While styling himself in the consensus tradition of Hawke, Albanese will also borrow a maxim from John Howard, noting you never reach the finish line in the race for economic reform because there is always more to do to make the economy stronger and more productive.
He will declare Morrison is not even in the race. “The team leader has left the track,” the Labor leader will say. “He is over in the grandstand looking for photo opportunities.”
With only weeks until the budget on 29 March – which is the staging post for the federal election – Albanese is looking for opportunities to present himself and Labor as safe change.
Polls show a significant chunk of voters have not yet reached a settled view about Albanese. Morrison, who is seeking a fourth term for the Coalition at the coming election, has intensified efforts in recent weeks to define his opponent as a risk both on national security and economic management.
Morrison told the same business summit on Tuesday the world lived in an era of “radical uncertainty”. He argued Australians would be safer sticking with the incumbents.
“The overlay of an uneven global recovery from the pandemic, unprovoked military aggression in Europe, in Ukraine, an energy and commodity price shock, and continued geostrategic risks in our own region – this all creates a highly complex and risky external environment,” Morrison said.
“It’s no place for amateurs.”
The prime minister told the summit the Coalition was “best-placed to continue to navigate Australia’s way through these incredibly difficult and uncertain times”.
“We have demonstrated this time and again, as we have brought the Australian economy through some of the most difficult challenges in generations,” the prime minister said.
“The record is there. Now is not the time to turn back.
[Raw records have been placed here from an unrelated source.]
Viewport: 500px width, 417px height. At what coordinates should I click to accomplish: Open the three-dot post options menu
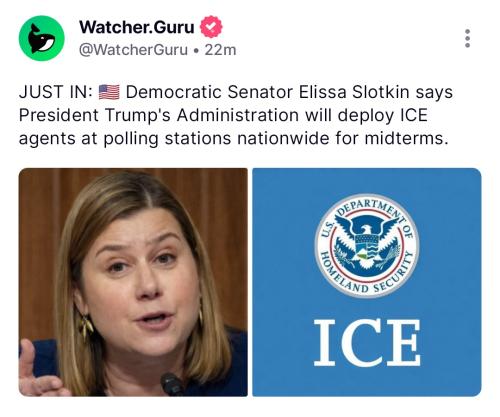467,38
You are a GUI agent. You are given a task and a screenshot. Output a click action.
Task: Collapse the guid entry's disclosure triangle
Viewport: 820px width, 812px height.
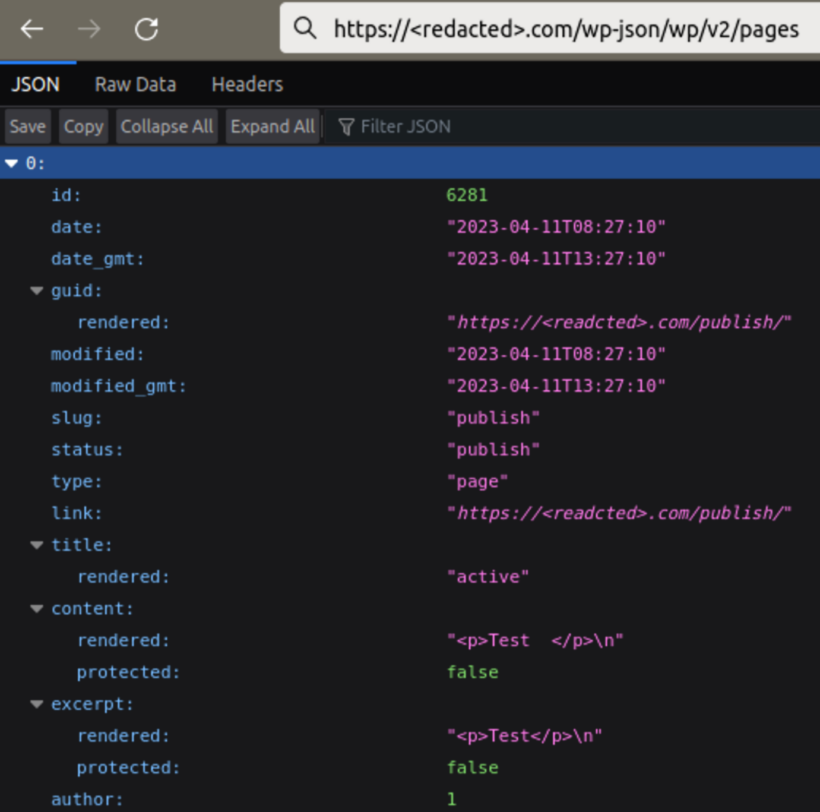(x=36, y=290)
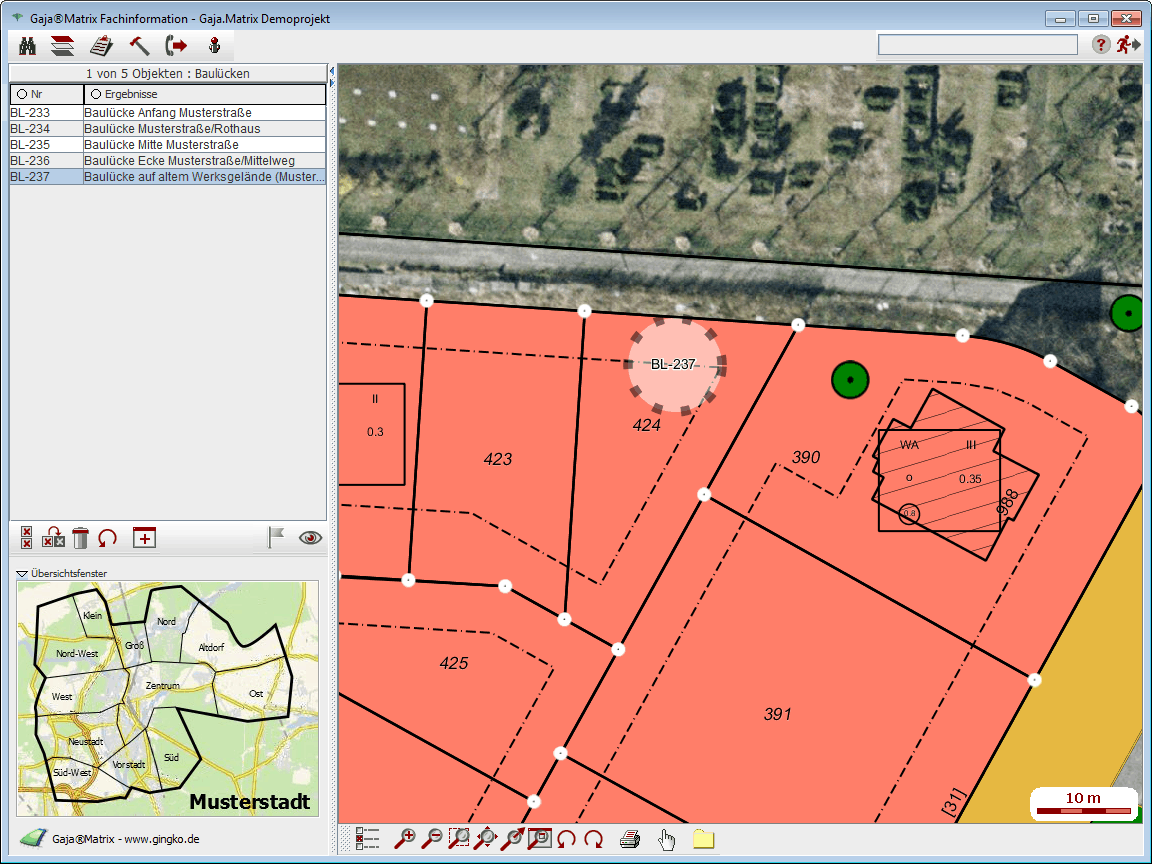
Task: Click the hammer tools icon
Action: click(139, 45)
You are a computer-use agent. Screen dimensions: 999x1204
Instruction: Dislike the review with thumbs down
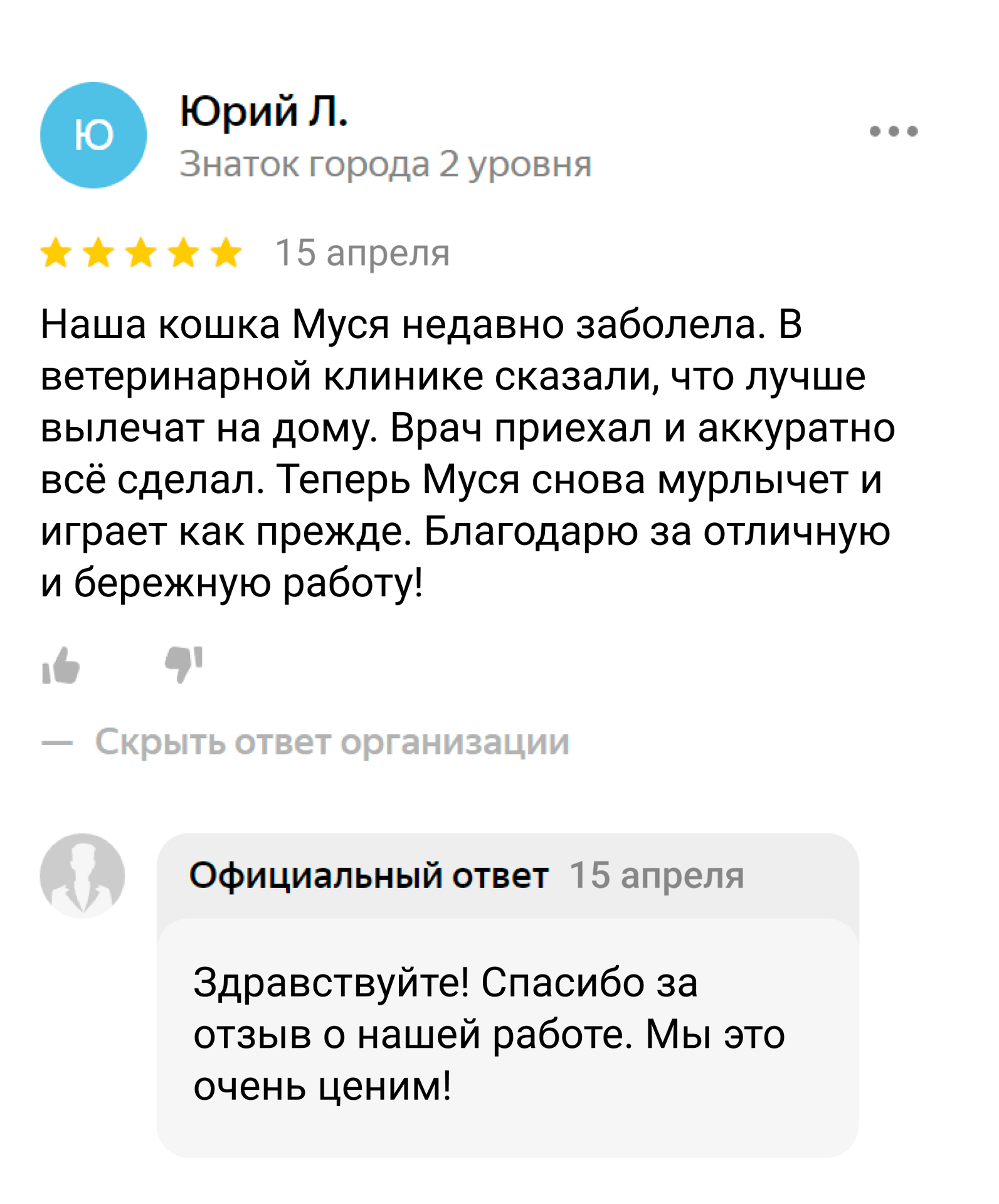[184, 665]
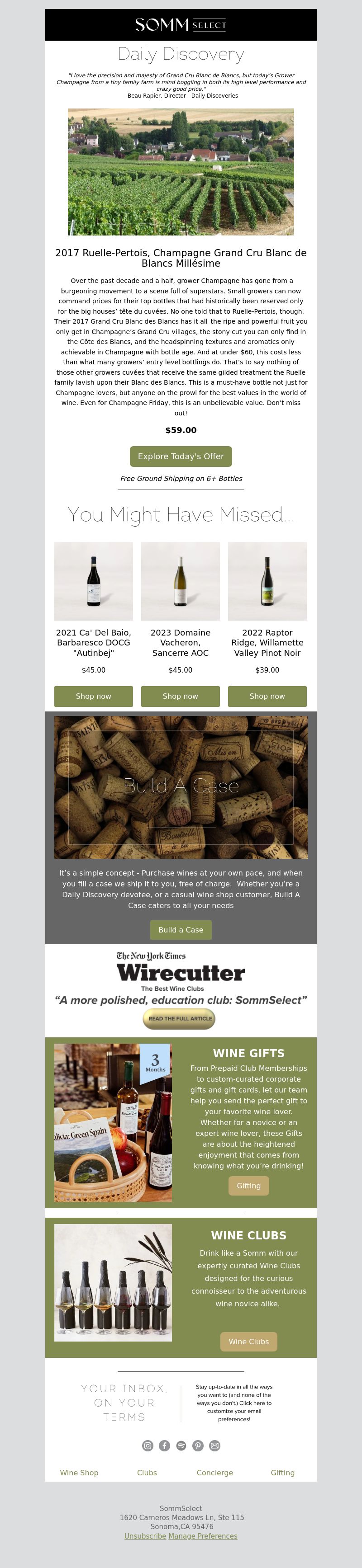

It is a time to stick with the economic plan and leadership that has been working for Australia and getting Australians into work.”
Pressed during a question and answer session about criticism the government has faced over its lack of a reform agenda, Morrison said the government had reduced taxes, built infrastructure and adopted a target of net zero emissions by 2050.
“I know there are some who attend the summit and may even sponsor it who think that economic reform in this country is about putting up the GST and … putting on a carbon tax,” Morrison said.
“Let me be very clear again – I have no interest in putting up the GST or putting on a carbon tax.”